Input for this task
◇ ◇ ◇ ◇ ◇

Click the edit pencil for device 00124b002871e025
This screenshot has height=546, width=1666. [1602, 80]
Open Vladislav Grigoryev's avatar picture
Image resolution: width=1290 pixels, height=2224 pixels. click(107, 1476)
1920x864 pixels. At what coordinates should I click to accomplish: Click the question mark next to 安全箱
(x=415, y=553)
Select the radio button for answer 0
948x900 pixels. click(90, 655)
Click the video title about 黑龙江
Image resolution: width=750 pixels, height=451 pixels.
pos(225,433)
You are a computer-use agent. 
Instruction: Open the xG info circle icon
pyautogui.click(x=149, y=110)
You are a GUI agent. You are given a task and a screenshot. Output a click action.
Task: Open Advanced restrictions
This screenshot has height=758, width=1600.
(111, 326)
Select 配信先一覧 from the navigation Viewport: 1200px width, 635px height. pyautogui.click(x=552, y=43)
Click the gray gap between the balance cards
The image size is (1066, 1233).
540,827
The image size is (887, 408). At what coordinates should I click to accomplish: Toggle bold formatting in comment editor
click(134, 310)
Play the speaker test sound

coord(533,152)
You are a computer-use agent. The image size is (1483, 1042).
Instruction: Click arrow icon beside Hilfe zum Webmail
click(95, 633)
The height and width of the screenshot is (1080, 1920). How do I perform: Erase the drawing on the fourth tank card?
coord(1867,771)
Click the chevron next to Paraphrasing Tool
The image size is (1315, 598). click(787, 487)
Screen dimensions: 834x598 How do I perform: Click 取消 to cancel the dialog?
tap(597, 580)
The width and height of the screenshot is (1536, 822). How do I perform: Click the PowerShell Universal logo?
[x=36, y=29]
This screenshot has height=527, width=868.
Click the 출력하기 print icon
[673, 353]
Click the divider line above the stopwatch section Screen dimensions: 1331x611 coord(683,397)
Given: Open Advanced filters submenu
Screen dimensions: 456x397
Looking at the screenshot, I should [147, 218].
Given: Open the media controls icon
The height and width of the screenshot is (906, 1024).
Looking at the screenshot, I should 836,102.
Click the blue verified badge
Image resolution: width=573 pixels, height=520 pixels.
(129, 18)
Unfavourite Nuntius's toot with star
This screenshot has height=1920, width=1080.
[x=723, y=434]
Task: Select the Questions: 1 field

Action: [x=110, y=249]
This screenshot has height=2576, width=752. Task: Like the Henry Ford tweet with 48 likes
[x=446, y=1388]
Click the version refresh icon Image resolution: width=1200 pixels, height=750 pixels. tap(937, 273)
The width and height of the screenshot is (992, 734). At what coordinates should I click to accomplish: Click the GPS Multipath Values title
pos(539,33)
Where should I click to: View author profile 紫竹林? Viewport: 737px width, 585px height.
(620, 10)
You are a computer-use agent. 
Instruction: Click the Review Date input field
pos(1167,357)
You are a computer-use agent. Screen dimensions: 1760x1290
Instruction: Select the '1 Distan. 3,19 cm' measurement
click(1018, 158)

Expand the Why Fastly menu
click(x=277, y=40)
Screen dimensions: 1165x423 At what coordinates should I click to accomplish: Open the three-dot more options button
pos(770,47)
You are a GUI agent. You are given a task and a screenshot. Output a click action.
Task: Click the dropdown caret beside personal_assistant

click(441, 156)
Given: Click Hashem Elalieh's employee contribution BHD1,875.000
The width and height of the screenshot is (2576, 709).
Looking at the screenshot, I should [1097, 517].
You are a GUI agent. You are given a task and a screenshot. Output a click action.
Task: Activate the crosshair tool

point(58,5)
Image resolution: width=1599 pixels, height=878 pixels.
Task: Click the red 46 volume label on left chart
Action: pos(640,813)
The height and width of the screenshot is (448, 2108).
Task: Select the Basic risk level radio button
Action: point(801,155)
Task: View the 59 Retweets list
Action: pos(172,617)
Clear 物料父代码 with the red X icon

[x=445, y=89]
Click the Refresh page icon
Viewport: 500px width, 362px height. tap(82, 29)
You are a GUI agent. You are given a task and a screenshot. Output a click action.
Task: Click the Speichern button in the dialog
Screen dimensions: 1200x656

◇ ◇ ◇ ◇ ◇

Task brief
Go through the lines above and copy any that contain "Advanced".

Answer box
Task: Open Advanced restrictions
Given: Open Advanced filters submenu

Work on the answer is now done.